> [Try it]: Write out every single entry exactly.

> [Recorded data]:
•••••

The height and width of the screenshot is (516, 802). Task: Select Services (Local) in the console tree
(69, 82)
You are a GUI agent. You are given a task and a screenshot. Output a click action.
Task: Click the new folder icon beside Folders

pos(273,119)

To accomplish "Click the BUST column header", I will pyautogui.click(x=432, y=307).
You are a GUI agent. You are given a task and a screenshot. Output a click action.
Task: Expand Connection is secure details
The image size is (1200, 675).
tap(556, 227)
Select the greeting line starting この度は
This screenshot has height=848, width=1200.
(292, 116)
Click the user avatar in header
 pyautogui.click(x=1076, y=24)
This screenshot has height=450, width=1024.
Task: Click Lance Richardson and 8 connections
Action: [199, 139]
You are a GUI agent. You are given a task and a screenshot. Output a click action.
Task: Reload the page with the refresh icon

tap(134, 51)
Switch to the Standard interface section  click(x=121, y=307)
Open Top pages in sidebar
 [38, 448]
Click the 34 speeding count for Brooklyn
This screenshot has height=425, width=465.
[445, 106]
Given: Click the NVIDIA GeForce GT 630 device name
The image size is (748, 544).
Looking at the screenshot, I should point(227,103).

•••••

> [Written reply]:
The height and width of the screenshot is (516, 802). Task: Select Services (Local) in the console tree
(69, 82)
You are a GUI agent. You are given a task and a screenshot. Output a click action.
Task: Click the new folder icon beside Folders

pos(273,119)

To accomplish "Click the BUST column header", I will pyautogui.click(x=432, y=307).
You are a GUI agent. You are given a task and a screenshot. Output a click action.
Task: Expand Connection is secure details
The image size is (1200, 675).
tap(556, 227)
Select the greeting line starting この度は
This screenshot has height=848, width=1200.
(292, 116)
Click the user avatar in header
 pyautogui.click(x=1076, y=24)
This screenshot has height=450, width=1024.
Task: Click Lance Richardson and 8 connections
Action: [199, 139]
You are a GUI agent. You are given a task and a screenshot. Output a click action.
Task: Reload the page with the refresh icon

tap(134, 51)
Switch to the Standard interface section  click(x=121, y=307)
Open Top pages in sidebar
 [38, 448]
Click the 34 speeding count for Brooklyn
This screenshot has height=425, width=465.
[445, 106]
Given: Click the NVIDIA GeForce GT 630 device name
The image size is (748, 544).
Looking at the screenshot, I should point(227,103).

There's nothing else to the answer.